The claimed technical solution of the modules is used to create an internal polyethylene pipe for the rehabilitation of pipelines using a trenchless method.

Pipelines that have been in operation for many years come into disrepair. Most of these pipelines are buried in the ground. Their repair is costly and inconvenient and damaging to the areas above and near these pipelines.

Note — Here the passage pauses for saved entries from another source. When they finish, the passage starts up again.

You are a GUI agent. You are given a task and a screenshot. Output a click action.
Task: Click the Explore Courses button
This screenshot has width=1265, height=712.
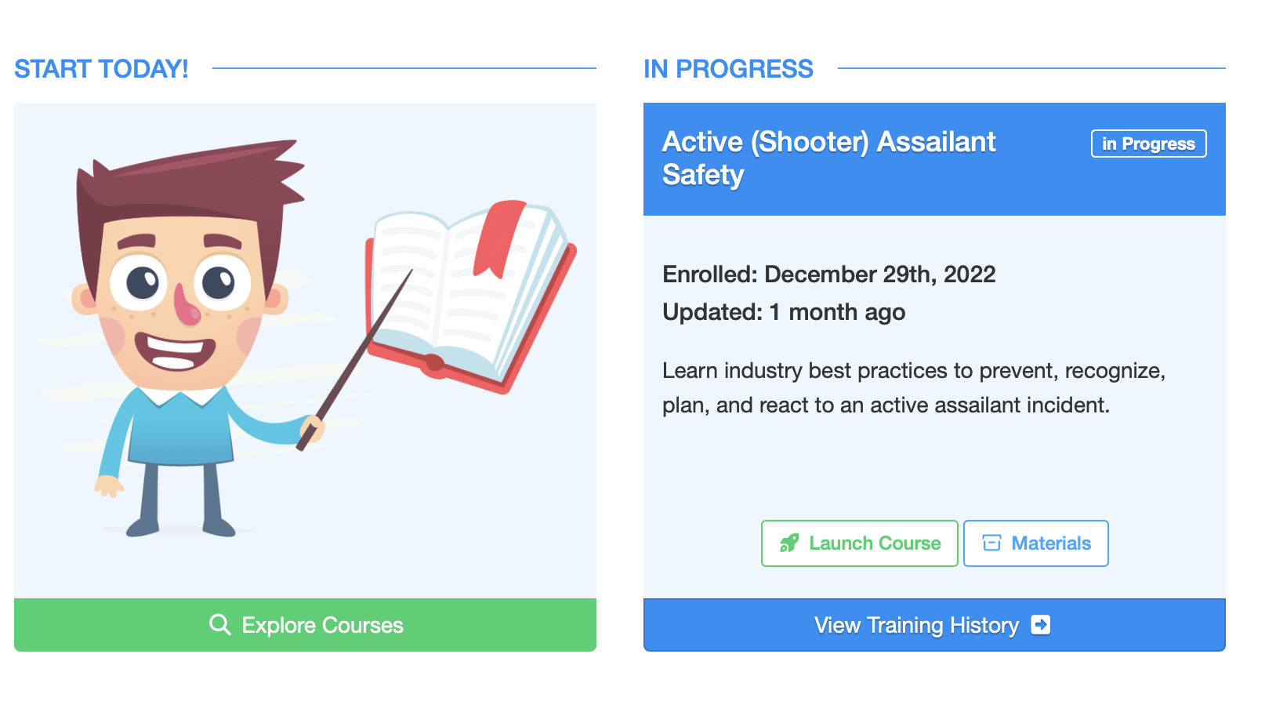pos(305,625)
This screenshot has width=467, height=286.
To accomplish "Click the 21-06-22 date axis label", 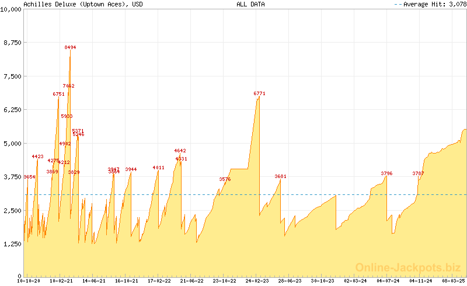I will [191, 281].
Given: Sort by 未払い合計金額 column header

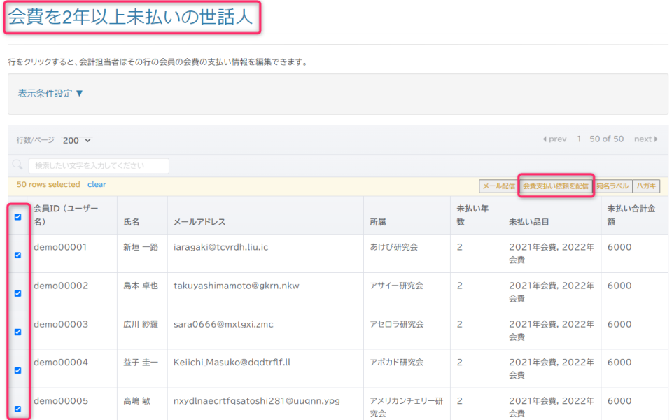Looking at the screenshot, I should pos(631,215).
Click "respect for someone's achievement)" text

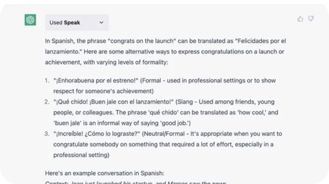pos(103,91)
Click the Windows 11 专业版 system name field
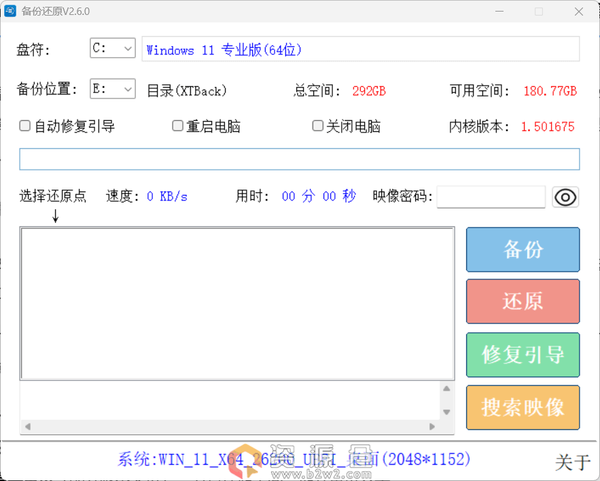The height and width of the screenshot is (481, 600). point(360,50)
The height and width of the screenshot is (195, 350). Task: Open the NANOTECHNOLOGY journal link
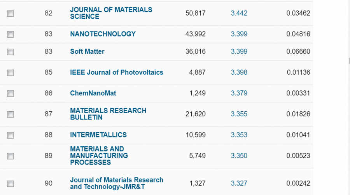click(103, 34)
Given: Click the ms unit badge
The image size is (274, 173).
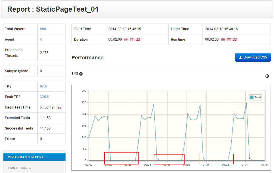Looking at the screenshot, I should tap(59, 107).
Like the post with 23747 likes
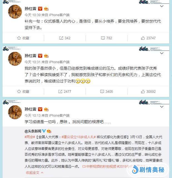The image size is (172, 178). (148, 38)
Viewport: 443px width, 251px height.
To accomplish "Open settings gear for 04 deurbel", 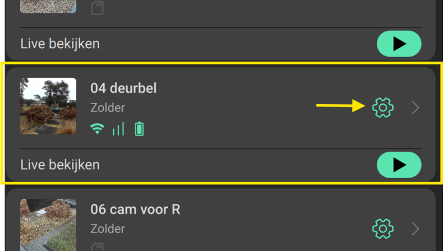I will [383, 107].
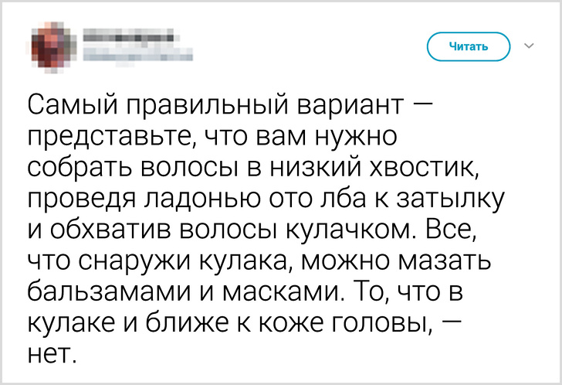562x385 pixels.
Task: Expand the tweet options chevron arrow
Action: tap(529, 46)
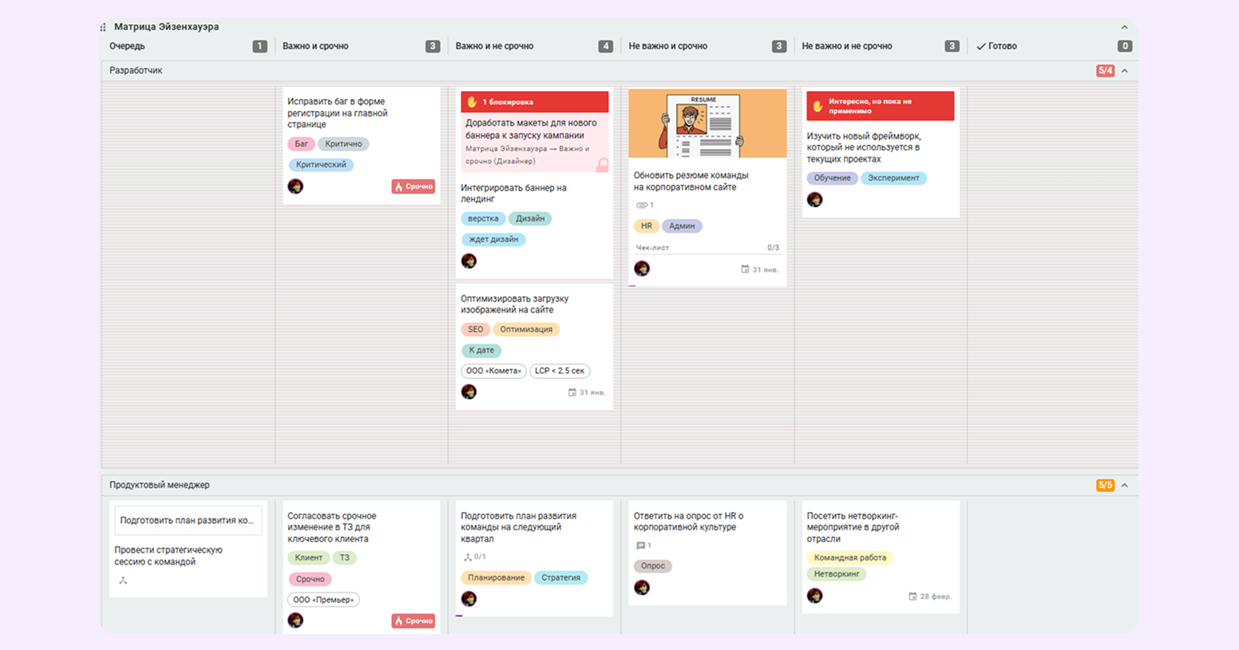Click Срочно button on Исправить баг card

point(413,187)
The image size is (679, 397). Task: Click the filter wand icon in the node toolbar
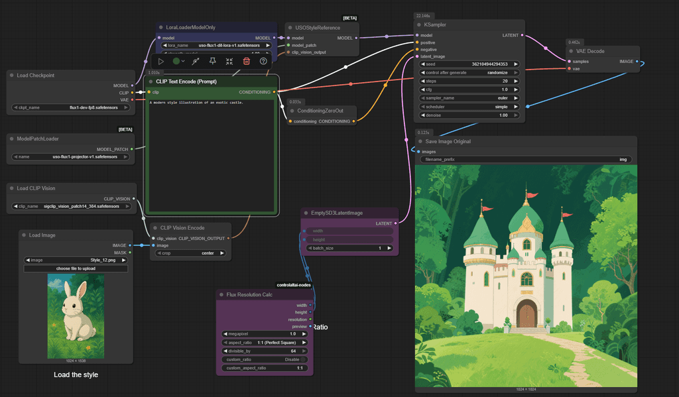tap(195, 61)
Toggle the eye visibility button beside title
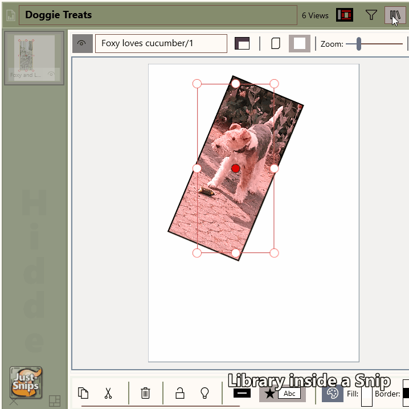The width and height of the screenshot is (409, 409). click(x=82, y=43)
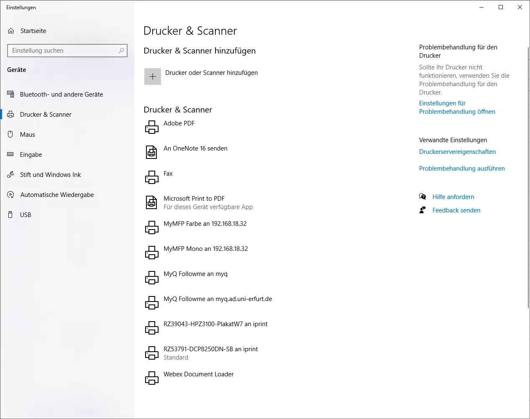Go to Maus settings

[x=27, y=135]
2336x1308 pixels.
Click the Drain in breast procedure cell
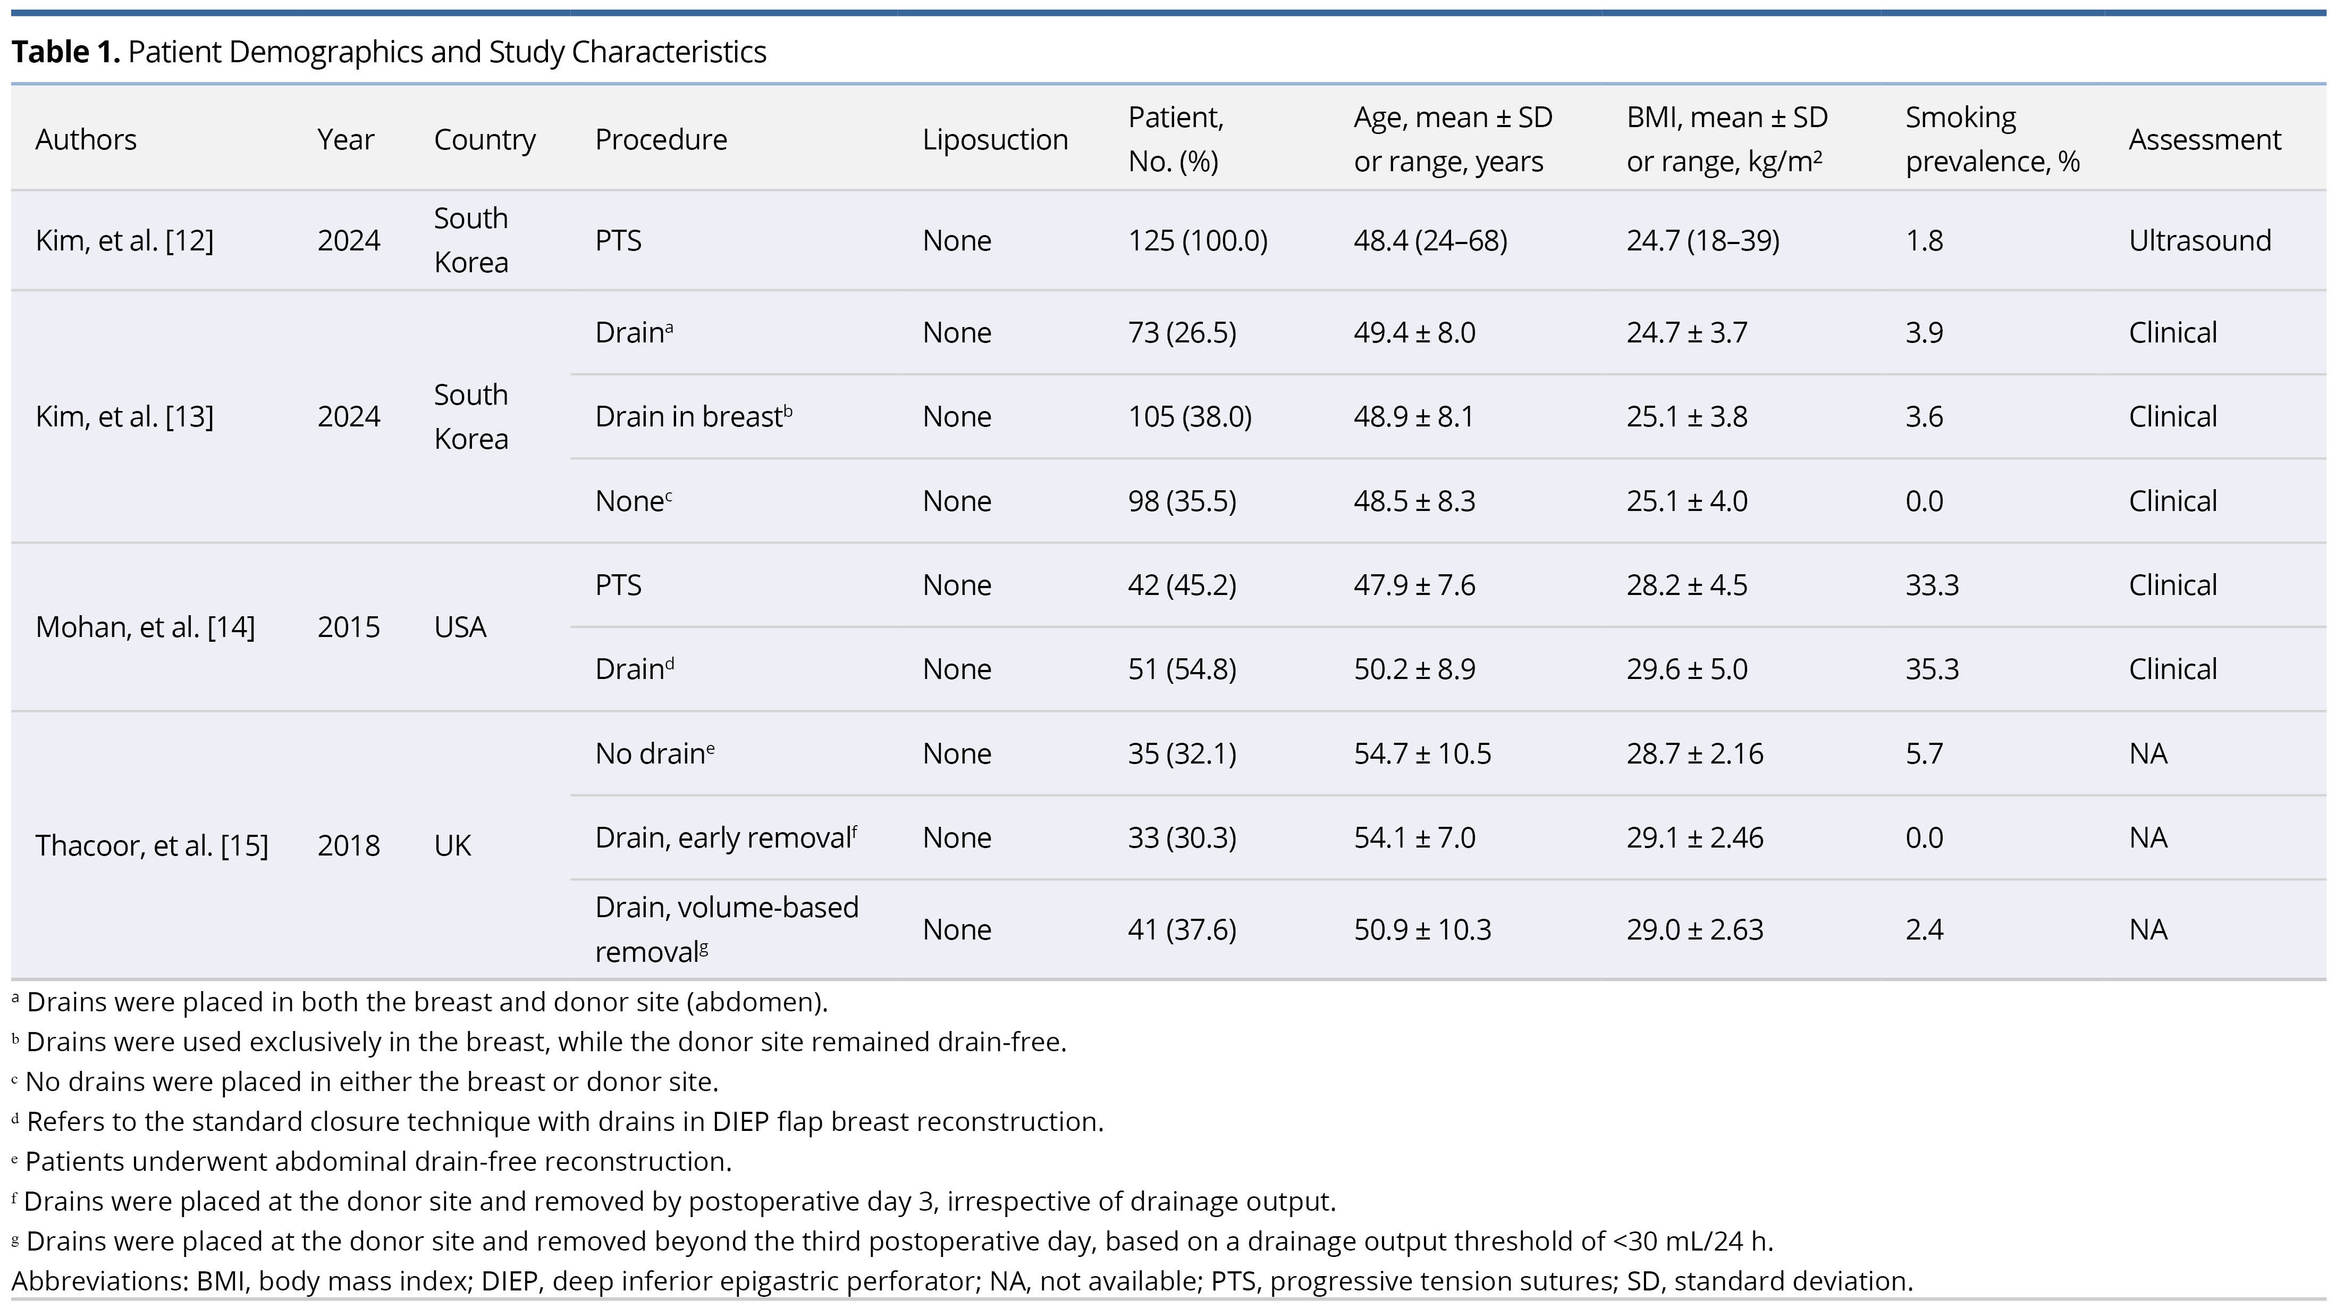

The use of the inner pipe of the pipeline provides a high-quality quick repair of detected defects in existing pipelines with minimal damage to the surrounding space above and near these pipelines, and it is possible to repair both the pipe over a long distance, and its small sections.

The challenge facing the developers of these devices is to create the design of the modules of the inner pipe of the pipeline, which could be connected one after the other due to the presence of complementary surfaces that withstand the significant compressive force to which the connection is subjected during the installation of the repair lining pipe.

From the prior art, technical solutions are known in which pipe defects are eliminated by installing inner plastic pipes in old pipes, for example, made of the material of an inner lining pipe formed by winding a plastic tape along a spiral, (see RU No. 2194910 C2, F16L 55/16 , 20.12.2002). Additional hardware is required to use this solution.

Or pipe defects are eliminated by forming inner plastic pipes inside the outer pipes, consisting of segments and interconnected by means of additional structural elements (see patent (19) RU (11) 2 508 495 (13) C1, (51) IPC F16L 55/163 (2006.01), E03F 3/06 (2006.01), F16B 19/00 (2006.01) (54) METHOD FOR RESTORING AN EXISTING PIPE). In this known construction, there are (on the outer edge of the male fixing part and at the bottom of the female part) complementary parts forming a snap lock, which will prevent the parts from separating from each other when stretched. However, this design is expensive because the pipe has to be extruded to have very thick walls to be able to be machined with a sufficiently strong female sleeve and male fixing part. In this case, the cost of the material is very high. In addition, manufacturing the female part and the male part entirely by machining increases the manufacturing time of these pipes and sometimes causes dimensional errors. Such dimensional errors in the female part or the male part complicate the installation, and in some cases even make it impossible.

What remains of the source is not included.